Øystein Grøvlen wrote:
> Jay,
>
> Thanks for taking time to share your ideas. I agree that we could gain
> a lot if we could pass value objects around instead of going through all
> the transformations you describe. However, this will be a pretty large
> task, but I think what I have done so far is a step in the right
> direction, and hopefully this work can evolve further.
Agreed :)
> Thanks,
>
> --
> Øystein
>
> Jay Pipes wrote:
>> Hi! I've looked through your code and have a few comments inline.
>> Please understand these are just suggestions; I'm actually very
>> supportive of the concept of Value objects in the runtime, and I'll
>> try to explain some alternate strategies to ponder...
>>
>> I will say ahead of time that I was not surprised to see this thread
>> immediately devolve into a discussion on the memory and performance
>> ramifications of the code change. It seems that the performance of
>> the bits most often takes precedence over everything else, especially
>> at the cost of maintainability and code readability. A Value Object
>> system is designed to increase code maintainability and ease of use.
>> It is *not* designed around performance. It may well be true that a
>> Value object system may add additional memcpy's. It may also be true
>> that a Value object system may reduce the *total* number of
>> conversions/copies that need to be done in the runtime.
>>
>> Hopefully the comments below will shed some light on this, but I will
>> state now that my fondness for the Value object system stems not from
>> a desire for increased performance, but from a need for greater system
>> maintainability.
>>
>> :)
>>
>> Øystein Grøvlen wrote:
>>> Hi,
>>>
>>> I am working on extracting much duplicated type conversion code from
>>> Item classes and Field classes into a Value class. (See
>>> http://forge.mysql.com/worklog/task.php?id=4760). Note that the
>>> architectural review for this worklog is still pending, but a
>>> preliminary patch for the Field classes part can be found at
>>> http://lists.mysql.com/commits/74564.

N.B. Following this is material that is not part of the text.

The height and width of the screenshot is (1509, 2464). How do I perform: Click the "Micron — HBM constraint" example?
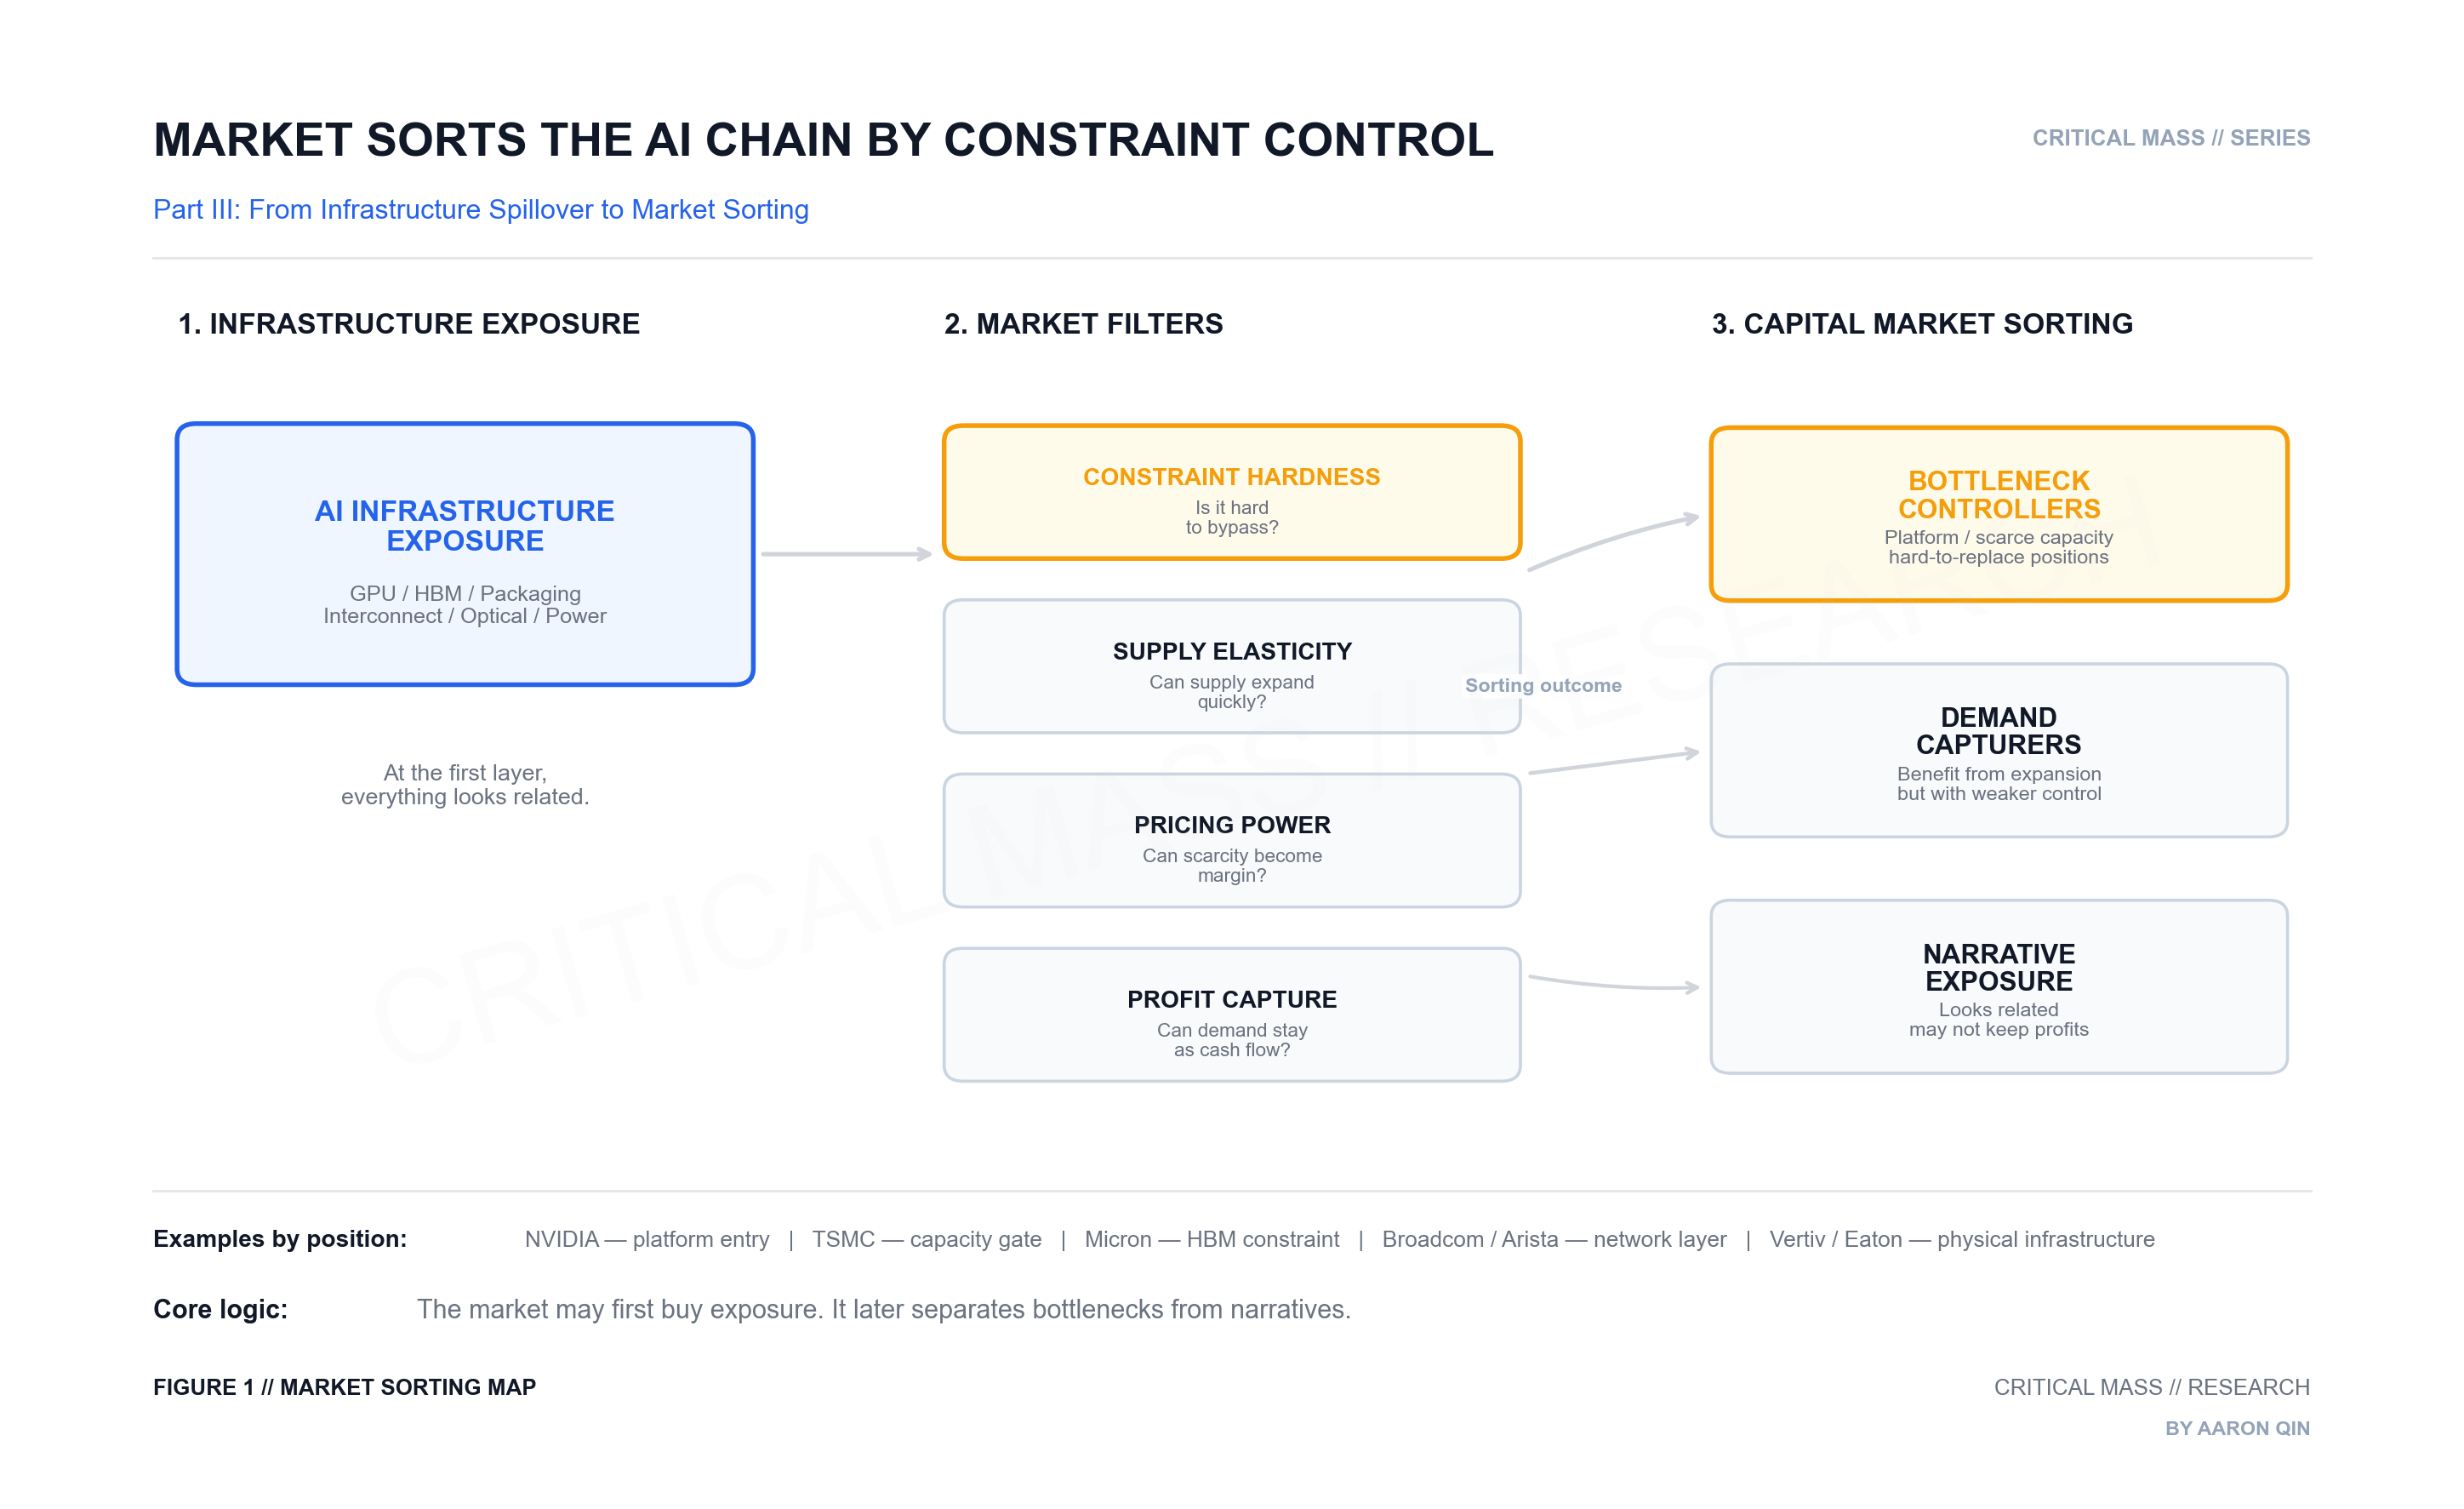tap(1211, 1239)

>>> Comments are very welcomed.
>>>
>>> I am currently looking at the interaction between Field and Protocol,
>>> and would appreciate some input.
>>>
>>> Each Field subclass has a send_binary() method (a bit misleading name
>>> since it depends on the protocol whether what it sends is binary or
>>> textual.) Currently, these methods calls a corresponding
>>> Protocol::store_xxx() method, and in my preliminary patch this looks
>>> something like this:
>>>
>>> bool Field_short::send_binary(Protocol *protocol)
>>> {
>>> return protocol->store_short(value().get_int());
>>> }
>>>
>>> I think it would be a good idea to add a Protocol::store(Value)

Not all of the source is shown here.